WHAT YOU ARE ASKED TO DO: Please reproduce, exactly and with nothing added, the lines of the material below that run from the one containing "635x399 pixels." to the end.

= = = =

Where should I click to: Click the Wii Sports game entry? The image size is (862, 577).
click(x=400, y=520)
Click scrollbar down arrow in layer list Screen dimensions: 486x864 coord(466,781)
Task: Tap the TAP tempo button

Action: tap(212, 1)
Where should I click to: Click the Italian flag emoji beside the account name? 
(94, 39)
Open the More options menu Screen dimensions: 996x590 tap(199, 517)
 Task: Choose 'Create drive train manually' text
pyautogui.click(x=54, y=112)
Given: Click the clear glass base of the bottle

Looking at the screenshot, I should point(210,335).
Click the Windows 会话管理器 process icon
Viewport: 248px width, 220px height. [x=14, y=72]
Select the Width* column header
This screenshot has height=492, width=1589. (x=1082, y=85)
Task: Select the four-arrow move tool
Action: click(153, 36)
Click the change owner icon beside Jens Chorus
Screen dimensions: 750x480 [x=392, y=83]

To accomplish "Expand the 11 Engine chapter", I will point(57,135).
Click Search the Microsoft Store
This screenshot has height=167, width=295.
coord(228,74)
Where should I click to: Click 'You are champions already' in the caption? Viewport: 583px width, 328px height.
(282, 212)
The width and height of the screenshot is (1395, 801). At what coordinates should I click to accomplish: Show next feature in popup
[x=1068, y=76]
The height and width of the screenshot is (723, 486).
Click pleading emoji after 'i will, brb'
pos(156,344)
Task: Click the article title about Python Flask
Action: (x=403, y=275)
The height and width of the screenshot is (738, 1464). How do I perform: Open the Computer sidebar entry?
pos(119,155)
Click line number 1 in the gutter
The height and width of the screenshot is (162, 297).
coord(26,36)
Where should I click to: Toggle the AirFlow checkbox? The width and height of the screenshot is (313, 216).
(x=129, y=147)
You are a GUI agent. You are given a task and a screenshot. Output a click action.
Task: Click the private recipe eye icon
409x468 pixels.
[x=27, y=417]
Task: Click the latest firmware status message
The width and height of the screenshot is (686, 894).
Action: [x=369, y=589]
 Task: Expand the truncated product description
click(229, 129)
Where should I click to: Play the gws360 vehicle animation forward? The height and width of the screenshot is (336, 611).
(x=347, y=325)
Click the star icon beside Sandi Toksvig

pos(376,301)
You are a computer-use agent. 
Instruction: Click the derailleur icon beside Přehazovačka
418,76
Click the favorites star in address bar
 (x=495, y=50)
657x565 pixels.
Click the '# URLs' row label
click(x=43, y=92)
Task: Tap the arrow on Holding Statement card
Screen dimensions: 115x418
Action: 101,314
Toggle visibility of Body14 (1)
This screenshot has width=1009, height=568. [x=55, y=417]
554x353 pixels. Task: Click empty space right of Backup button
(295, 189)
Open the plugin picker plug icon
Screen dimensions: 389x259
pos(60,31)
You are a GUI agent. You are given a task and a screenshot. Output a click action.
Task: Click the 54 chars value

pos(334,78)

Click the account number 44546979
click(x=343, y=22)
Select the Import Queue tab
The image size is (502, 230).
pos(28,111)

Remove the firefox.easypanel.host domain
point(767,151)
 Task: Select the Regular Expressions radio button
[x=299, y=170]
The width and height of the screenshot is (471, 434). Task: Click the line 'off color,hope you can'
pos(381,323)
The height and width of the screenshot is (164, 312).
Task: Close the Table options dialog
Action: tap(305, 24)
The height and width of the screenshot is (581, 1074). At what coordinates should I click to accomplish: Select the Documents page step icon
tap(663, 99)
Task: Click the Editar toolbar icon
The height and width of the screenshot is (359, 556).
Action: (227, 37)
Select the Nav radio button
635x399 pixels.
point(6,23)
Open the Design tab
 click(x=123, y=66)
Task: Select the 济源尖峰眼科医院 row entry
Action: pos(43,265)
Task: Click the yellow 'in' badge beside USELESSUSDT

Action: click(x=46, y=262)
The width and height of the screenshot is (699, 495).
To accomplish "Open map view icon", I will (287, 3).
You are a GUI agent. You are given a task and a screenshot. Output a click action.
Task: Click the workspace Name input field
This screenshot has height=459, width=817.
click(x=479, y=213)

= = = =

EXERCISE SOLUTION:
635x399 pixels.
point(6,23)
Open the Design tab
 click(x=123, y=66)
Task: Select the 济源尖峰眼科医院 row entry
Action: pos(43,265)
Task: Click the yellow 'in' badge beside USELESSUSDT

Action: click(x=46, y=262)
The width and height of the screenshot is (699, 495).
To accomplish "Open map view icon", I will (287, 3).
You are a GUI agent. You are given a task and a screenshot. Output a click action.
Task: Click the workspace Name input field
This screenshot has height=459, width=817.
click(x=479, y=213)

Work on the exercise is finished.